Et pourtant, Ambroise affirme qu’il cultive une forme de tyrannie: «La tyrannie du prêtre, c’est la faiblesse. Quand je suis faible, dit Paul, alors je suis puissant». Aussi paradoxale qu’elle soit, cette faiblesse est vraiment puissante. En effet, les enfants, «qui jouaient», continue Ambroise dans cette même lettre à sa sœur, «alors que nous avions passé toute cette journée dans l’angoisse, avaient déchiré les rideaux», c’est-à-dire l’appareil prévu dans la basilique pour honorer la présence impériale qui entraînait l’occupation des lieux par les ariens. En réalité, ce geste insouciant était prophétique, ou même quelque chose de plus, uni aux prières et à la pression spontanée des fidèles. En fait, il avait effectivement amené l’empereur à revenir sur ses décisions. En effet, le lendemain, Jeudi Saint de l’an 386, «le jour où le Seigneur se livra pour nous», arrive l’ordre que soit levé le siège autour des basiliques. Ceux qui s’en réjouirent les premiers furent les soldats eux-mêmes, qui «rapportaient la nouvelle à qui mieux mieux, et couraient vers les autels pour les baiser en signe de paix». C’est ce qu’Ambroise avait espéré contre toute espérance, lorsqu’il commentait, au cours de ce siège angoissant, le premier verset du psaume 78: «Venerunt gentes in hereditatem tuam» (les païens sont entrés, ô Seigneur, dans ton héritage). «Ceux qui étaient entrés pour s’emparer de l’héritage sont devenus héritiers de Dieu. J’ai pour défenseurs ceux que je croyais mes ennemis, j’ai comme alliés ceux que je croyais mes adversaires. On a vu s’accomplir ce que le prophète David avait prophétisé pour le Seigneur Jésus: “Sa demeure est dans la paix” et “Il brisa la force des arcs, le bouclier, l’épée, la guerre”. De qui nous vient ce don, à qui appartient cette œuvre, sinon à Toi, Seigneur Jésus? J’avais la mort devant les yeux, mais afin d’éviter que ne se commette quelque geste de folie, Tu t’es interposé, Seigneur, et Tu as fait de deux choses une seule […] Grâces te soient rendues pour cela, ô Christ. Ce n’est pas un ambassadeur, ce n’est pas un émissaire mais Toi-même. Seigneur, qui as sauvé ton peuple, “Tu as déchiré le sac de la pénitence et Tu m’as rempli d’allégresse”».

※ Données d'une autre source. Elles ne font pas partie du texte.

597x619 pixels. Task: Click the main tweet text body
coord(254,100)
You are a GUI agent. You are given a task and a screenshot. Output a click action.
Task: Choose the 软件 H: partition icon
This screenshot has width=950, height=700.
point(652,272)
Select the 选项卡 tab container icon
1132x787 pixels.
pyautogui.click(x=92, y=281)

La lecture d’autres lettres dépourvues de toute emphase, dans la rubrique “Lettres de monastères, des séminaires et des missions” de notre revue, est la confirmation actuelle et imprévue de ces mots.
Ex ore infantium et lactentium perfeccisti laudem propter inimicos tuos, ut destruas inimicum et ultorem.